== AVAILABLE DATA ==

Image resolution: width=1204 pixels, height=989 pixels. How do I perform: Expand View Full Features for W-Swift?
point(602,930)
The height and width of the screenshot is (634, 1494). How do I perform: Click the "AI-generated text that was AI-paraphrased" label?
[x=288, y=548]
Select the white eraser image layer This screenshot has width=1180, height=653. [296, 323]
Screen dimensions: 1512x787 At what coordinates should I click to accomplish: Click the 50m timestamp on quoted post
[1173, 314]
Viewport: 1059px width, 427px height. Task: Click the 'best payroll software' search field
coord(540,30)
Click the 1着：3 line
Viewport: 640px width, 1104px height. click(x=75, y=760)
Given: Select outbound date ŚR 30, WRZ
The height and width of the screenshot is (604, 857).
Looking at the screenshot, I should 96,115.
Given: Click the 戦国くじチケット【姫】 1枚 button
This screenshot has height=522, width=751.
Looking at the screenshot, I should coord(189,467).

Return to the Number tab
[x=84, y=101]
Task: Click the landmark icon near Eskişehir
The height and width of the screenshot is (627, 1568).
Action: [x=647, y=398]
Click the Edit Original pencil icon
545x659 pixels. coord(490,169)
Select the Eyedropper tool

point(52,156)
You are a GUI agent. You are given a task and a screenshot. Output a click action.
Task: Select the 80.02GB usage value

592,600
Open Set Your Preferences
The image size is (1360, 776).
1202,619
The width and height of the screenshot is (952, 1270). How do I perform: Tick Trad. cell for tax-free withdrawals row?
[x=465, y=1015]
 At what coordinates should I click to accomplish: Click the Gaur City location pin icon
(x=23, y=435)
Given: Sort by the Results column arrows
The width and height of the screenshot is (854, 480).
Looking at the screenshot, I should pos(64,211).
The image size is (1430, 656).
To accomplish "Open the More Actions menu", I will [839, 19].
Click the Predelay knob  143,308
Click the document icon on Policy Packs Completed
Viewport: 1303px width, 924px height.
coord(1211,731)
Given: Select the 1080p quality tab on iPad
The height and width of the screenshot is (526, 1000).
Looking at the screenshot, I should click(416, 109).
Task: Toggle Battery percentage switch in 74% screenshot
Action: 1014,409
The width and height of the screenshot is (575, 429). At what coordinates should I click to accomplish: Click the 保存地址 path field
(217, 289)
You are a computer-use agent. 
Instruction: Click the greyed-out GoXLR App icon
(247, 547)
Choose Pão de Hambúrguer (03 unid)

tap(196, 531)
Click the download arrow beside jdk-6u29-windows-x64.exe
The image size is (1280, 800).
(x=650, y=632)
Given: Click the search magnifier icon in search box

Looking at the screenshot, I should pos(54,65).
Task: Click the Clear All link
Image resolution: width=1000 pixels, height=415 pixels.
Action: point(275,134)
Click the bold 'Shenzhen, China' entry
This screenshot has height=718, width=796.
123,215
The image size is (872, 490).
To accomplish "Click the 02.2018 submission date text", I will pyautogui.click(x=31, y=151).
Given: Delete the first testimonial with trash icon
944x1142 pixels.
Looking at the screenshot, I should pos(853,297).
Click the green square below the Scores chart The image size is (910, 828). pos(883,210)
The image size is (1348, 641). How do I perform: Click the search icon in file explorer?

===

ASSIGNMENT
Please print the records above exactly, leaving nothing out.

EXERCISE SOLUTION
Image resolution: width=1204 pixels, height=989 pixels. How do I perform: Expand View Full Features for W-Swift?
point(602,930)
The height and width of the screenshot is (634, 1494). How do I perform: Click the "AI-generated text that was AI-paraphrased" label?
[x=288, y=548]
Select the white eraser image layer This screenshot has width=1180, height=653. [296, 323]
Screen dimensions: 1512x787 At what coordinates should I click to accomplish: Click the 50m timestamp on quoted post
[1173, 314]
Viewport: 1059px width, 427px height. Task: Click the 'best payroll software' search field
coord(540,30)
Click the 1着：3 line
Viewport: 640px width, 1104px height. click(x=75, y=760)
Given: Select outbound date ŚR 30, WRZ
The height and width of the screenshot is (604, 857).
Looking at the screenshot, I should 96,115.
Given: Click the 戦国くじチケット【姫】 1枚 button
This screenshot has height=522, width=751.
Looking at the screenshot, I should coord(189,467).

Return to the Number tab
[x=84, y=101]
Task: Click the landmark icon near Eskişehir
The height and width of the screenshot is (627, 1568).
Action: [x=647, y=398]
Click the Edit Original pencil icon
545x659 pixels. coord(490,169)
Select the Eyedropper tool

point(52,156)
You are a GUI agent. You are given a task and a screenshot. Output a click action.
Task: Select the 80.02GB usage value

592,600
Open Set Your Preferences
The image size is (1360, 776).
1202,619
The width and height of the screenshot is (952, 1270). How do I perform: Tick Trad. cell for tax-free withdrawals row?
[x=465, y=1015]
 At what coordinates should I click to accomplish: Click the Gaur City location pin icon
(x=23, y=435)
Given: Sort by the Results column arrows
The width and height of the screenshot is (854, 480).
Looking at the screenshot, I should pos(64,211).
The image size is (1430, 656).
To accomplish "Open the More Actions menu", I will [839, 19].
Click the Predelay knob  143,308
Click the document icon on Policy Packs Completed
Viewport: 1303px width, 924px height.
coord(1211,731)
Given: Select the 1080p quality tab on iPad
The height and width of the screenshot is (526, 1000).
Looking at the screenshot, I should click(416, 109).
Task: Toggle Battery percentage switch in 74% screenshot
Action: 1014,409
The width and height of the screenshot is (575, 429). At what coordinates should I click to accomplish: Click the 保存地址 path field
(217, 289)
You are a computer-use agent. 
Instruction: Click the greyed-out GoXLR App icon
(247, 547)
Choose Pão de Hambúrguer (03 unid)

tap(196, 531)
Click the download arrow beside jdk-6u29-windows-x64.exe
The image size is (1280, 800).
(x=650, y=632)
Given: Click the search magnifier icon in search box

Looking at the screenshot, I should pos(54,65).
Task: Click the Clear All link
Image resolution: width=1000 pixels, height=415 pixels.
Action: point(275,134)
Click the bold 'Shenzhen, China' entry
This screenshot has height=718, width=796.
123,215
The image size is (872, 490).
To accomplish "Click the 02.2018 submission date text", I will pyautogui.click(x=31, y=151).
Given: Delete the first testimonial with trash icon
944x1142 pixels.
Looking at the screenshot, I should pos(853,297).
Click the green square below the Scores chart The image size is (910, 828). pos(883,210)
The image size is (1348, 641). How do I perform: Click the search icon in file explorer?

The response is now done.